**PROBLEM A**
Answer these from the Comtesse Thérèse Bistro piece:
(i) In what town is Comtesse Thérèse Vineyard?
(ii) Which wines does the bistro serve?
(iii) What does Theresa Dilworth say was not served even back in the old days?
**PROBLEM B**
Carry the Comtesse Thérèse Bistro piece forward from its final sentence.

**SELECTED TEXT**

Comtesse Thérèse Bistro

There’ve been a lot of kooky run-ins with wineries and the State of New York about serving food in tasting rooms and with the East End towns about zoning and serving food in tasting rooms. Theresa Dilworth, owner of Comtesse Thérèse Vineyard in Aquebogue, found the perfect way around it. Instead of opening a tasting room for her line of wine, she opened a restaurant, called it Comtesse Thérèse Bistro and now serves only her own wines.

“I always liked the concept of food with wine,” she says. “Back in the old days they didn’t even serve crackers, and I never liked the idea of standing at a bar and drinking wine.” Without food, that is.

(Stored items from a collection)
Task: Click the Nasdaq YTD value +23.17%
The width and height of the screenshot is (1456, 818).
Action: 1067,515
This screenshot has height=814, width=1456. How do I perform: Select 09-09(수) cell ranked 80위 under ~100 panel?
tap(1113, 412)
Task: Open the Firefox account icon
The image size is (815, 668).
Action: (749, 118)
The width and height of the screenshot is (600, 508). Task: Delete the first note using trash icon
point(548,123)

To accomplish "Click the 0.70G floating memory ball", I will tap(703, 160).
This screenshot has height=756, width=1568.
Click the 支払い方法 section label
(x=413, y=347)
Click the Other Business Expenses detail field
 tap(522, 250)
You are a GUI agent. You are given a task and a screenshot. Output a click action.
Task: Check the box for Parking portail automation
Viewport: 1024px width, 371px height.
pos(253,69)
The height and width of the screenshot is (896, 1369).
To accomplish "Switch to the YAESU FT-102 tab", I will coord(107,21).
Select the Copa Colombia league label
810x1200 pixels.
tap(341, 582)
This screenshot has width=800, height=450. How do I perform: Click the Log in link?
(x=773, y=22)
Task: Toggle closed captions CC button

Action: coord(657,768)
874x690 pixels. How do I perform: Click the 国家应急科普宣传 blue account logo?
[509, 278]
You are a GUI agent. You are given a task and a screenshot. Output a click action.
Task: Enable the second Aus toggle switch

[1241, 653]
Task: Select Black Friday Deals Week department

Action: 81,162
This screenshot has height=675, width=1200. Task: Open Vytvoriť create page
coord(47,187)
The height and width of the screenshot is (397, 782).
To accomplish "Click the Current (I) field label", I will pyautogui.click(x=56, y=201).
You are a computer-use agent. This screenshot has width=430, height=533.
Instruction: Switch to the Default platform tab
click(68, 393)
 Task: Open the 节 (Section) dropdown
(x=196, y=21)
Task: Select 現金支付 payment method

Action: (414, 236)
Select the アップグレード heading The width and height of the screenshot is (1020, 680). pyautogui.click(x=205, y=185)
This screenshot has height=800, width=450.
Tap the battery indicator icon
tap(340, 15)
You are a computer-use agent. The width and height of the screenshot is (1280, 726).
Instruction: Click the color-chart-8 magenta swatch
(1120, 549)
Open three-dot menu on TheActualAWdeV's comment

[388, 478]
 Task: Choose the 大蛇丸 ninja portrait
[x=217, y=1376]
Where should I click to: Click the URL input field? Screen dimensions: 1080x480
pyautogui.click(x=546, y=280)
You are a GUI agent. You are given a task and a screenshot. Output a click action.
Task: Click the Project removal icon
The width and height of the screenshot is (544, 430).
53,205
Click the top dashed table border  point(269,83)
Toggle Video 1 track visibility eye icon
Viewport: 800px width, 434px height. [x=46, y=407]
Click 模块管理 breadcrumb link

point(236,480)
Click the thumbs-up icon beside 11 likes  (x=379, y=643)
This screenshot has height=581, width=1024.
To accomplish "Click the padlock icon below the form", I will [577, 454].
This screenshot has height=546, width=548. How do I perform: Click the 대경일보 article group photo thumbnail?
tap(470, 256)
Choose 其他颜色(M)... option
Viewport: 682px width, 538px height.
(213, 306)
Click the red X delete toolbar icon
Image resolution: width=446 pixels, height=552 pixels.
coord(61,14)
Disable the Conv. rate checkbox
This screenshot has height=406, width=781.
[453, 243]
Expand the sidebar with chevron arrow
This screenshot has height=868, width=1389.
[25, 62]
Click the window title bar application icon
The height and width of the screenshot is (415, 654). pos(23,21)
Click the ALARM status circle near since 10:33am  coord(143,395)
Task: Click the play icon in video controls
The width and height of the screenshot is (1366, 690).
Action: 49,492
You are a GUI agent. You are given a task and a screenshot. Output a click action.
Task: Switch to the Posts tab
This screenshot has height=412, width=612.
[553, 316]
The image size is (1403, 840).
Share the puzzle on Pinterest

**TASK ANSWER A**
(i) Aquebogue
(ii) Only her own wines
(iii) Crackers

**TASK ANSWER B**
So when she saw the old farmhouse that last housed the Jamesport Saddlery and found it was zoned for a bistro, she bought it in 2004 and in 2010 the stove was lit for the public. During that prolonged renovation Dilworth discovered a new interest, old-home restoration, and indeed it’s the first thing you notice when you approach the house. The whole place, from the backyard garden to the front porch, feels like a visit to Grandma’s house, your hip but traditional grandma. Big mirrors line the walls, the base molding has a grape pattern, oriental rugs are scattered on the floor and the dining room looks like its 11 tables have been set with the best silver because company is coming over.

Which they are, and chef Aristodemos Pavlou, known to all as Arie, is ready for them. He has been cooking on the North Fork, with North Fork ingredients, since his family ran Coeur des Vignes, a French restaurant in Southold; the building now houses North Fork Table and Inn.

An inveterate forager and hunter, Pavlou delights in using local ingredients to create his still French-influenced cuisine. Not that this has not gotten him in trouble. After having found a monstrous oyster mushroom, which he was pictured with in the local weekly, he got a visit from the Suffolk County Department of Health, because all mushrooms must come from a regulated cultivator or packaging plant. Pavlou didn’t care. The notoriety brought in customers. Did he serve the mushrooms? He’ll never say.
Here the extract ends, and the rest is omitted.